Happy friendship day to everyone.

I am sure we all have few very close friends in life, for which we are definitely thankful to lord. And on os.me I have really made good friends with few people , all due to the grace of Swami.

We all know friends walk beside us no matter what the circumstances are and how rough the path is. They know us better than others do.

I feel having a close and genuine friend makes our life complete. Friendship is one of the most honest and trustworthy relations that help us live a meaningful life.

It is an investment that improves your bond with the other person and it grows with time. The more you care for it, the happier you will be.

Though I have many friends and I know I am a close friend for them , but I am not sure if I can say the same about others. As I am not open to many and even my closest friends don’t know much about me or my thinking.

Today, however, I want to talk about a special friendship bond that I have created over few years. This bond is between the kids of my building and me.

It has two parts-

FIRST:

There are 8 kids, including my daughter, in our building and I am their best friend. These kids are from various age groups- from 2 years to 17 years.

I have always loved kids and love to spend time with them, except my daughter as being a mom drains me out sometimes😆. But I am always available to these kids. They confide in me. They discuss every issue with me be it their classmate’s birthday celebration or bullying by senior mates or having a crush on someone.

I have made such a comfort level with them that they can talk about just anything with me. They play with me, jump on my back, swing in my arms, make me dance and sing and do all crazy activities.

In the process I try to teach them some values, make them aware about the world issues, practice yoga, and teach them their subjects too. Their mothers send them every day to my home with their home works too. I also prepare them for their debates, assignments and school competitions. 

Also every day from 5 pm till 8 pm I am busy with them. The best part is I cook for them every evening. Snacks include cheesy pasta, sandwiches, omelettes, macaroni, soup and sometimes if someone’s parents are out for shopping then their dinner too.

Neighbors are so comfortable that they even leave their kids with me till 11pm and go out for movie dates.

And all this I do happily.

Then on one friendship day I received one of the best gifts. A friendship band and a handmade card from one of my kids. He is 10 years old and my daughter absolutely loves his Vedu Bhaiya (Yes Vedant Ranadive, you remind of this Vedu and i cry every time you call me Maa)

He wrote that i tell him and his friends never to lie and care for them. 

Here is the card:

I felt so overwhelmed with this gesture that I could not sleep that night. I sent this image to all my family members and also put this as a whatsapp status.

All these evening activities with these kids continued for three years.

Yes every day, every evening I had same routine. Even if I had to go out on dinner date with my husband I will ensure that I have made snacks and fed these friends well and played with them.

▶ Task prompt: Summarize the friendship day post in three sentences.

Stored data
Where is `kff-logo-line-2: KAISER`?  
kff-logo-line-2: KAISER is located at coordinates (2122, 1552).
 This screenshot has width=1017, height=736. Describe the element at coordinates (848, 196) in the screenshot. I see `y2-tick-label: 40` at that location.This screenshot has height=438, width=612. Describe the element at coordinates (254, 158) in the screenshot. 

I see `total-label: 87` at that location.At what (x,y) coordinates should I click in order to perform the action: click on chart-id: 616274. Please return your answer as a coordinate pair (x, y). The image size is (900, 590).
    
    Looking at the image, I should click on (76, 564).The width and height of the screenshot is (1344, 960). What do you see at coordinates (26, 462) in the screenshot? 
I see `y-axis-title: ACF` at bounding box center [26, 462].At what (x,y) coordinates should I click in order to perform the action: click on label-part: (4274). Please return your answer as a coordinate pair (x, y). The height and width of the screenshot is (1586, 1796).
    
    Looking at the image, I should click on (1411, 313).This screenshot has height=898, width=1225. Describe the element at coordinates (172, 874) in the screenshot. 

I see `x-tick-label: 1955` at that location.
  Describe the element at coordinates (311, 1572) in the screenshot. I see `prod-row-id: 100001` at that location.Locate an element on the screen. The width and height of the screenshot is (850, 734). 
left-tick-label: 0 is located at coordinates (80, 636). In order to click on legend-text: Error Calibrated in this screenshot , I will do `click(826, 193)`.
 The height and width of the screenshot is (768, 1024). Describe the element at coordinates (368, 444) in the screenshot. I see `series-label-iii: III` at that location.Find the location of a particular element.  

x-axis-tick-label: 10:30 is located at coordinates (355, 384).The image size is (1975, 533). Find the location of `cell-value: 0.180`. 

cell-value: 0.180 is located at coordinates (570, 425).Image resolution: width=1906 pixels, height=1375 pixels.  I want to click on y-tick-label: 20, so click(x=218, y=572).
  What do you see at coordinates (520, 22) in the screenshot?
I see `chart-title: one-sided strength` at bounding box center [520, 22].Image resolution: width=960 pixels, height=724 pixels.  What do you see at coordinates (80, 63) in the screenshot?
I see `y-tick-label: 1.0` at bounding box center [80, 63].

▶ Finished task: On friendship day, the writer reflects that close friends walk beside us and make life complete, then describes a special bond with the eight kids in the writer's building, who range from 2 to 17 years old. For three years, the writer spent every evening from 5 pm to 8 pm with them, listening to their confidences, playing, teaching values, yoga and school subjects, and cooking snacks for them. On one friendship day, a 10-year-old among them gave the writer a friendship band and a handmade card saying that the writer tells them never to lie and cares for them, and the gesture left the writer too overwhelmed to sleep that night.